(Records from a data source)
· · · · · · ·

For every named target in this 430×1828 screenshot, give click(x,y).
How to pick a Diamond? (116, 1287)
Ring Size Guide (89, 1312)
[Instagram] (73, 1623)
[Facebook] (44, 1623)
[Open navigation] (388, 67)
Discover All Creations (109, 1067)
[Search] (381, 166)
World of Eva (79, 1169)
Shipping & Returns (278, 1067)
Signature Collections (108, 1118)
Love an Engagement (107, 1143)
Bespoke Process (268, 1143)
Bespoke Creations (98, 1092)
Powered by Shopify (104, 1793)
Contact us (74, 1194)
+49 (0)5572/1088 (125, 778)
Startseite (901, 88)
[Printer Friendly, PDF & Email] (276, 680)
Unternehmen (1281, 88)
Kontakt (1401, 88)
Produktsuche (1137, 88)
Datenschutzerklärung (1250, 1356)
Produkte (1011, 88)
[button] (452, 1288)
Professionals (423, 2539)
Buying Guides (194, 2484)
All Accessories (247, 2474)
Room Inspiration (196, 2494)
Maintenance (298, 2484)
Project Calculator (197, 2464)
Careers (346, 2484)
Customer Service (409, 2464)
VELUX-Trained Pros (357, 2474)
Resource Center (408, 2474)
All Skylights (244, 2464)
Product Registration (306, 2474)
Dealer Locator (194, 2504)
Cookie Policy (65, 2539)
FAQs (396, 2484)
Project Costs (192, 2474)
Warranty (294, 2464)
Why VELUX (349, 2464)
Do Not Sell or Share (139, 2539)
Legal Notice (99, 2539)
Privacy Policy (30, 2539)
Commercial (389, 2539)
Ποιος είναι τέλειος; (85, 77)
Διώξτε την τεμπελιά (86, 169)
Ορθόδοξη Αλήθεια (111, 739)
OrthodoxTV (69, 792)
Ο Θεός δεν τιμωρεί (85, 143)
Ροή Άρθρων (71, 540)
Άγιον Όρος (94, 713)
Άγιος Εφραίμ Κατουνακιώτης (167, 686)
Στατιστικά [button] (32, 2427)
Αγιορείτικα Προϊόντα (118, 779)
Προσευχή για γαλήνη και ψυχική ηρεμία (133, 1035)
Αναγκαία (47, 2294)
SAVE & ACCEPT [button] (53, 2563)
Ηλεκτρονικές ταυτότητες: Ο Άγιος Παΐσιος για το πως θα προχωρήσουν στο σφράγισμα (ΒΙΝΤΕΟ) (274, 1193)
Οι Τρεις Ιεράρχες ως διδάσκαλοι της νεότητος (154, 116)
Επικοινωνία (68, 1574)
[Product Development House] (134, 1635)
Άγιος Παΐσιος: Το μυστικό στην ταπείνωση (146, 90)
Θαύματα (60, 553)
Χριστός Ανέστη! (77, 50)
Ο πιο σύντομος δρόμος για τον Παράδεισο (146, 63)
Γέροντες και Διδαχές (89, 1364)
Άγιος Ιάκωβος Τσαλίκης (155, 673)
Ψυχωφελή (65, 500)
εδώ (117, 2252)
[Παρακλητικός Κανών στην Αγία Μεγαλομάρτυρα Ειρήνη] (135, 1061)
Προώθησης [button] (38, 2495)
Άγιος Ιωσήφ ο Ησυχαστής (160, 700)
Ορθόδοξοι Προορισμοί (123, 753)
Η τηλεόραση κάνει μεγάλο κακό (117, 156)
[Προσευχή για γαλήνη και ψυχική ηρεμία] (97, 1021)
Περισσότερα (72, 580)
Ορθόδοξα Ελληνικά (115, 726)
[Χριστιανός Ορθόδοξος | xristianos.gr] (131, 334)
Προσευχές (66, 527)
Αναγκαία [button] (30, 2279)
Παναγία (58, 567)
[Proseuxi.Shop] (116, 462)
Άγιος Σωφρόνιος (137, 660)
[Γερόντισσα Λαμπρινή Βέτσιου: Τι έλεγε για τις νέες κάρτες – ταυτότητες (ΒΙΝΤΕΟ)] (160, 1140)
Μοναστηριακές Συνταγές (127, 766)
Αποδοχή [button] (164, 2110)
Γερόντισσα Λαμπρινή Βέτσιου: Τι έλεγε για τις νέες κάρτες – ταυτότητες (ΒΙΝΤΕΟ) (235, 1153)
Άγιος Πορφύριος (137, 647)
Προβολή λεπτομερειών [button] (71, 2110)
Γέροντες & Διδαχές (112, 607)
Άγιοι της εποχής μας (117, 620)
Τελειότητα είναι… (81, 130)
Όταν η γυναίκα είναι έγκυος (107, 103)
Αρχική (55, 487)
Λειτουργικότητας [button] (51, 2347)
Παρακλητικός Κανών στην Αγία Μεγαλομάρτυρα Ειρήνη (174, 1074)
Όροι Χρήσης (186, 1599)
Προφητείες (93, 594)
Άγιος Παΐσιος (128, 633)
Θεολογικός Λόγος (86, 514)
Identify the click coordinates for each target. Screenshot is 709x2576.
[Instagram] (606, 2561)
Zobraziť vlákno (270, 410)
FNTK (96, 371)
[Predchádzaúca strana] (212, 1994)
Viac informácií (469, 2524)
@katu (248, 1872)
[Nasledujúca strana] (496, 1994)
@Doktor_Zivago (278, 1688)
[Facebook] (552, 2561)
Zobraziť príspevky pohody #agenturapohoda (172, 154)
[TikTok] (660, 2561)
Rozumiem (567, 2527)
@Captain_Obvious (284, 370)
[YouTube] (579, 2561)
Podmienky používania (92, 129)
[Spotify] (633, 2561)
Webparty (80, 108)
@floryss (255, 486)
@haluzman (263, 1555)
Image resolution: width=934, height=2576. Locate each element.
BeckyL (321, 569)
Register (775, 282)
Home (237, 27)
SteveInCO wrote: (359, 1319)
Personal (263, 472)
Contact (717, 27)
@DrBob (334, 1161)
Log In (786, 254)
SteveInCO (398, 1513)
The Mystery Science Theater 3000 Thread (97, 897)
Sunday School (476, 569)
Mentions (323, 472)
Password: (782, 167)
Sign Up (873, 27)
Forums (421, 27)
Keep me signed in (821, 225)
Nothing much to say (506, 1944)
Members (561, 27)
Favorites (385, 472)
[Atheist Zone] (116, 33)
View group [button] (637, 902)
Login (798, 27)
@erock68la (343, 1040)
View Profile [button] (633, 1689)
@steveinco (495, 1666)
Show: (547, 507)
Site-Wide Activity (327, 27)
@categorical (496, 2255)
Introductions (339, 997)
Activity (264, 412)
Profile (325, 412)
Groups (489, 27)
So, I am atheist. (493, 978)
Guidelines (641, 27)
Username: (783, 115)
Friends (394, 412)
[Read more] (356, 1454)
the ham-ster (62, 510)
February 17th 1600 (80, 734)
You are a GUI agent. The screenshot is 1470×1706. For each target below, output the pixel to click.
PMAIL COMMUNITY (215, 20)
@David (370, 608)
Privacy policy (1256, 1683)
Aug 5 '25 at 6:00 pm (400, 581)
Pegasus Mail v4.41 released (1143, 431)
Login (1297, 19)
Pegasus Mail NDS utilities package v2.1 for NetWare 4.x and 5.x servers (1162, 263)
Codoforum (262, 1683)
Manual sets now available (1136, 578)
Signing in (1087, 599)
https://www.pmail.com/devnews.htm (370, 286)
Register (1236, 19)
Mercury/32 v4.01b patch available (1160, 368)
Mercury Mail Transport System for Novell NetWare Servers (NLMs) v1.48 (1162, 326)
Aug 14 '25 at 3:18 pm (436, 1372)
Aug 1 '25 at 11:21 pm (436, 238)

· · · · · · ·

> _WHAT IS BEING ASKED_:
Copy out the entries. Change nothing.

> _REPLY TO THE EXERCISE_:
For every named target in this 430×1828 screenshot, give click(x,y).
How to pick a Diamond? (116, 1287)
Ring Size Guide (89, 1312)
[Instagram] (73, 1623)
[Facebook] (44, 1623)
[Open navigation] (388, 67)
Discover All Creations (109, 1067)
[Search] (381, 166)
World of Eva (79, 1169)
Shipping & Returns (278, 1067)
Signature Collections (108, 1118)
Love an Engagement (107, 1143)
Bespoke Process (268, 1143)
Bespoke Creations (98, 1092)
Powered by Shopify (104, 1793)
Contact us (74, 1194)
+49 (0)5572/1088 (125, 778)
Startseite (901, 88)
[Printer Friendly, PDF & Email] (276, 680)
Unternehmen (1281, 88)
Kontakt (1401, 88)
Produktsuche (1137, 88)
Datenschutzerklärung (1250, 1356)
Produkte (1011, 88)
[button] (452, 1288)
Professionals (423, 2539)
Buying Guides (194, 2484)
All Accessories (247, 2474)
Room Inspiration (196, 2494)
Maintenance (298, 2484)
Project Calculator (197, 2464)
Careers (346, 2484)
Customer Service (409, 2464)
VELUX-Trained Pros (357, 2474)
Resource Center (408, 2474)
All Skylights (244, 2464)
Product Registration (306, 2474)
Dealer Locator (194, 2504)
Cookie Policy (65, 2539)
FAQs (396, 2484)
Project Costs (192, 2474)
Warranty (294, 2464)
Why VELUX (349, 2464)
Do Not Sell or Share (139, 2539)
Legal Notice (99, 2539)
Privacy Policy (30, 2539)
Commercial (389, 2539)
Ποιος είναι τέλειος; (85, 77)
Διώξτε την τεμπελιά (86, 169)
Ορθόδοξη Αλήθεια (111, 739)
OrthodoxTV (69, 792)
Ο Θεός δεν τιμωρεί (85, 143)
Ροή Άρθρων (71, 540)
Άγιον Όρος (94, 713)
Άγιος Εφραίμ Κατουνακιώτης (167, 686)
Στατιστικά [button] (32, 2427)
Αγιορείτικα Προϊόντα (118, 779)
Προσευχή για γαλήνη και ψυχική ηρεμία (133, 1035)
Αναγκαία (47, 2294)
SAVE & ACCEPT [button] (53, 2563)
Ηλεκτρονικές ταυτότητες: Ο Άγιος Παΐσιος για το πως θα προχωρήσουν στο σφράγισμα (ΒΙΝΤΕΟ) (274, 1193)
Οι Τρεις Ιεράρχες ως διδάσκαλοι της νεότητος (154, 116)
Επικοινωνία (68, 1574)
[Product Development House] (134, 1635)
Άγιος Παΐσιος: Το μυστικό στην ταπείνωση (146, 90)
Θαύματα (60, 553)
Χριστός Ανέστη! (77, 50)
Ο πιο σύντομος δρόμος για τον Παράδεισο (146, 63)
Γέροντες και Διδαχές (89, 1364)
Άγιος Ιάκωβος Τσαλίκης (155, 673)
Ψυχωφελή (65, 500)
εδώ (117, 2252)
[Παρακλητικός Κανών στην Αγία Μεγαλομάρτυρα Ειρήνη] (135, 1061)
Προώθησης [button] (38, 2495)
Άγιος Ιωσήφ ο Ησυχαστής (160, 700)
Ορθόδοξοι Προορισμοί (123, 753)
Η τηλεόραση κάνει μεγάλο κακό (117, 156)
[Προσευχή για γαλήνη και ψυχική ηρεμία] (97, 1021)
Περισσότερα (72, 580)
Ορθόδοξα Ελληνικά (115, 726)
[Χριστιανός Ορθόδοξος | xristianos.gr] (131, 334)
Προσευχές (66, 527)
Αναγκαία [button] (30, 2279)
Παναγία (58, 567)
[Proseuxi.Shop] (116, 462)
Άγιος Σωφρόνιος (137, 660)
[Γερόντισσα Λαμπρινή Βέτσιου: Τι έλεγε για τις νέες κάρτες – ταυτότητες (ΒΙΝΤΕΟ)] (160, 1140)
Μοναστηριακές Συνταγές (127, 766)
Αποδοχή [button] (164, 2110)
Γερόντισσα Λαμπρινή Βέτσιου: Τι έλεγε για τις νέες κάρτες – ταυτότητες (ΒΙΝΤΕΟ) (235, 1153)
Άγιος Πορφύριος (137, 647)
Προβολή λεπτομερειών [button] (71, 2110)
Γέροντες & Διδαχές (112, 607)
Άγιοι της εποχής μας (117, 620)
Τελειότητα είναι… (81, 130)
Όταν η γυναίκα είναι έγκυος (107, 103)
Αρχική (55, 487)
Λειτουργικότητας [button] (51, 2347)
Παρακλητικός Κανών στην Αγία Μεγαλομάρτυρα Ειρήνη (174, 1074)
Όροι Χρήσης (186, 1599)
Προφητείες (93, 594)
Άγιος Παΐσιος (128, 633)
Θεολογικός Λόγος (86, 514)
Identify the click coordinates for each target. Screenshot is 709x2576.
[Instagram] (606, 2561)
Zobraziť vlákno (270, 410)
FNTK (96, 371)
[Predchádzaúca strana] (212, 1994)
Viac informácií (469, 2524)
@katu (248, 1872)
[Nasledujúca strana] (496, 1994)
@Doktor_Zivago (278, 1688)
[Facebook] (552, 2561)
Zobraziť príspevky pohody #agenturapohoda (172, 154)
[TikTok] (660, 2561)
Rozumiem (567, 2527)
@Captain_Obvious (284, 370)
[YouTube] (579, 2561)
Podmienky používania (92, 129)
[Spotify] (633, 2561)
Webparty (80, 108)
@floryss (255, 486)
@haluzman (263, 1555)
Image resolution: width=934, height=2576. Locate each element.
BeckyL (321, 569)
Register (775, 282)
Home (237, 27)
SteveInCO wrote: (359, 1319)
Personal (263, 472)
Contact (717, 27)
@DrBob (334, 1161)
Log In (786, 254)
SteveInCO (398, 1513)
The Mystery Science Theater 3000 Thread (97, 897)
Sunday School (476, 569)
Mentions (323, 472)
Password: (782, 167)
Sign Up (873, 27)
Forums (421, 27)
Keep me signed in (821, 225)
Nothing much to say (506, 1944)
Members (561, 27)
Favorites (385, 472)
[Atheist Zone] (116, 33)
View group [button] (637, 902)
Login (798, 27)
@erock68la (343, 1040)
View Profile [button] (633, 1689)
@steveinco (495, 1666)
Show: (547, 507)
Site-Wide Activity (327, 27)
@categorical (496, 2255)
Introductions (339, 997)
Activity (264, 412)
Profile (325, 412)
Groups (489, 27)
So, I am atheist. (493, 978)
Guidelines (641, 27)
Username: (783, 115)
Friends (394, 412)
[Read more] (356, 1454)
the ham-ster (62, 510)
February 17th 1600 (80, 734)
You are a GUI agent. The screenshot is 1470×1706. For each target below, output the pixel to click.
PMAIL COMMUNITY (215, 20)
@David (370, 608)
Privacy policy (1256, 1683)
Aug 5 '25 at 6:00 pm (400, 581)
Pegasus Mail v4.41 released (1143, 431)
Login (1297, 19)
Pegasus Mail NDS utilities package v2.1 for NetWare 4.x and 5.x servers (1162, 263)
Codoforum (262, 1683)
Manual sets now available (1136, 578)
Signing in (1087, 599)
https://www.pmail.com/devnews.htm (370, 286)
Register (1236, 19)
Mercury/32 v4.01b patch available (1160, 368)
Mercury Mail Transport System for Novell NetWare Servers (NLMs) v1.48 (1162, 326)
Aug 14 '25 at 3:18 pm (436, 1372)
Aug 1 '25 at 11:21 pm (436, 238)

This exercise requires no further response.